Throughout the eight decades since his first debut as the terrifying batman villain, the Joker, a notorious comic book rogue has had an almost innumerable number of alternative narratives of how he came to be. These extra narratives; an expansion of the chaos he loves to inflict on Bruce Wayne and the people of Gotham have become part of the character’s legend.
Although the latest Joker Movie from Todd Phillips which was released on October 4 explores the villain’s origins and weaves in a variety of themes, it isn’t about Batman or the Ills of American capitalism. It’s also not about Incels or angry white men. It’s rather about how mental illness is ultimately linked to becoming a violent criminal and how we may never look at mental illness the same way again.
Opening to a ground-breaking October box office, the film features Joaquin Phoenix as the main character, playing Arthur Fleck, a man suffering from several mental illnesses that alienate him from a city that is fast falling apart. One of these mental illnesses is the reason why Fleck laughs uncontrollably at unsuitable times – the reason he carries a notification card to clarify his condition to people who witness one of such episodes.
His spastic laugh towers above the soundtrack, often beginning as a grimace, emanating from some painful experience, but due to his medical condition, the curves around his mouth betrays his sadness as his face breaks into frenzied laughter.
His mental illness tears at him, literary deforming him till he has no peace. His pain does not stop. We see this in the scene where he is crying alone in his dark apartment. It is so sad, even his attempt to dance as an expression of freedom is wounded. We’re not allowed to imagine what must have happened to him, we’re forced to witness it.
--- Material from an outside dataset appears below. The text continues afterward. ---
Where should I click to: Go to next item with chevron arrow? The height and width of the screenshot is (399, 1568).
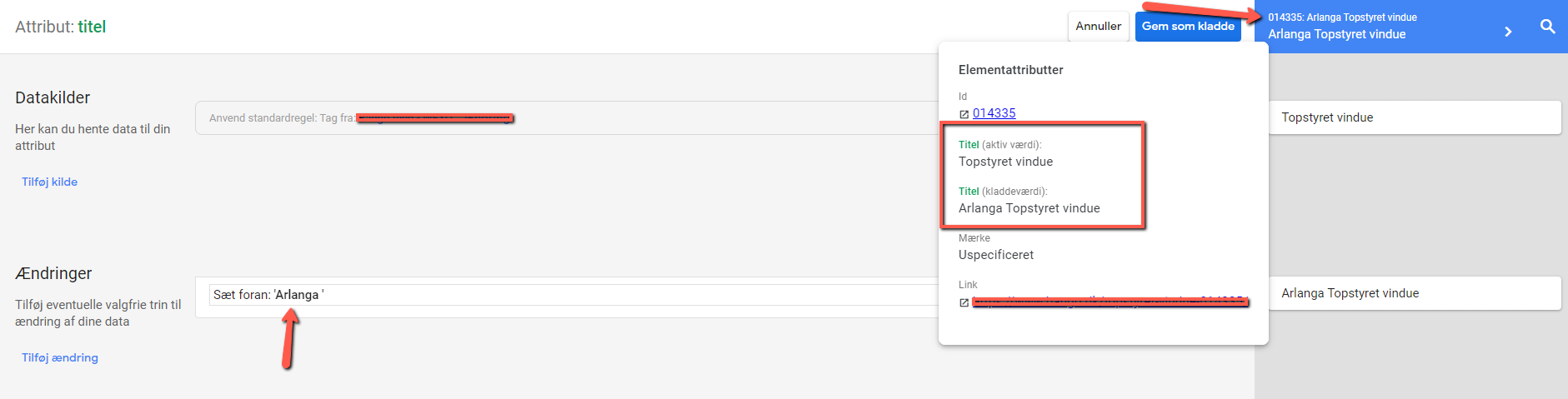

Even though the movie did not name the exact mental illness that causes Fleck to laugh uncontrollably, these bouts of controllable laughter are based on an actual disorder called the Pseudobulbar Affect, or PBA – a condition which according to Mayo Clinic, causes bursts of uncontrollable laughing or crying and usually manifests in people who have ALS, MS, neurological conditions or traumatic brain injuries.
Portraying mental illness as the reason behind his despicable crimes was intended to draw sympathy from the audience as he suffers a series of setbacks including losing coverage for his counseling and psychiatric medications. . “It’s hard not to have sympathy for somebody who experienced that level of childhood trauma: An overstimulated medulla looks for and perceives danger everywhere” Phoenix stated in an interview with Indie Wire “For someone in that state, does it mean his actions make sense or are justified? Obviously not.”
However, his serial killing spree does nothing but elicit disdain for his character. Growing intensely agitated in a live late night show, Fleck, the joker tells the host, Murray Franklin, his mean “joke”: “What do you get when you cross a mentally ill loner with a society that abandons him and treats him like trash? I’ll tell you what you get: You get what you fu***** deserve!”
The problem with filling in the unexplained backstory with the narrative that “the guy had always been sick” when that wasn’t the initial premise of the movie itself is that it has projected a pernicious stereotype on people with mental illness through a medium as powerful and influential as storytelling.
We all know that the road to becoming evil is incredibly ugly and if mental illness was that road, what becomes of those who sit in the theater, forced to ignore the secondary themes of inequalities and capitalism while watching the ravages of mental illness and recognizing their own experiences in them – the discomfort of watching what it’s like to be mentally tormented?
Although this remains the movie’s most realistic portrayal of the human experience, the truth is that mentally ill people are far less likely to commit crimes than those who are naturally mean or influenced by hard drugs. The media including film and television have a culture of speculating that violent criminals have mental health issues; an implied diagnosis to explain why they are mean.
As Arthur Fleck’s character echoes a regrettably frequent scenario – a traumatized person with emotional instability and very limited external resources who cultivates a grievance leading to his display of violence, there is an increased likelihood that vulnerable individuals will identify with the movie’s representation of the character while inspiring at-risk individuals to commit acts of violence with the same validation.
This unintended stereotype leads to real-life stigmas that affect people with mental health. In a world where we’re doing all we can to encourage mentally ill people to own up to their condition, movies like The Joker are what we really do not need because the joke is now on us and it is no longer funny.